The platonic love in this story is something that I wish more YA books payed attention to. It’s something so underrated, and especially between two male characters. Platonic love is also incredably important. Friendships are just, if not oftentimes more, important than romantic relationships. However, especially between guys, these relationships are rarely shown or given weight in most stories. I really hope that this changes in the future, and this book creates a wonderful example of how it can be done.
This book handles some really intense topics such as homophobia, suicide, and domestic violence. The book never shied away from the topics, and they were never sugarcoated nor glorified in any way. Even though these were topics ingrained in the story, discussed, and handled with, the author made sure to show that the world isn’t all bad, even though it’s not all good either. The ups and downs, the highs and lows and the in-betweens, I felt all of those in this story.
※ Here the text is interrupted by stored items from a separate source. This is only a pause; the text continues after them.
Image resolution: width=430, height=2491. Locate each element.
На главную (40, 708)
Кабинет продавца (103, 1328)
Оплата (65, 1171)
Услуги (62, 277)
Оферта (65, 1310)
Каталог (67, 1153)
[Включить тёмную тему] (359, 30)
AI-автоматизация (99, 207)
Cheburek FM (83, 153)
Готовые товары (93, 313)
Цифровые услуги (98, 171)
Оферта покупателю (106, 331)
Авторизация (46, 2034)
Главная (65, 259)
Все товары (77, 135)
After reading, I honestly have such a clearer understanding of what a contemporary novel is supposed to be. Sure, sometimes they are cutesy novels about romance and having a single meaningful conversation with your parents, but they can be so much deeper. A story doesn’t need magic, romance, torture chambers, or love triangles to make a character come alive. All a story really needs to be meaningful, is following a journey that doesn’t sugarcoat the truth and is real in a way everything else just isn’t. Contemporary can be used to tell the stories that we feel but can’t explain. It’s a bit like poetry, expressing the unexpressable and letting each other know that they aren’t alone.
She pulls away – and then I see why: she’s holding out her palm as a landing place for a firefly. It’s easy to forget it’s there when it’s not glowing, until all of a sudden it comes back and surprises you; it reminds you of grief.
I’ve become this happiness scavenger who picks away at the ugliness of the world, because if there’s happiness tucked away in my tragedies, I’ll find it no matter what. If the blind can find joy in music, and the deaf can discover it with colors, I will do my best to always find the sun in the darkness because my life isn’t one sad ending—it’s a series of endless happy beginnings.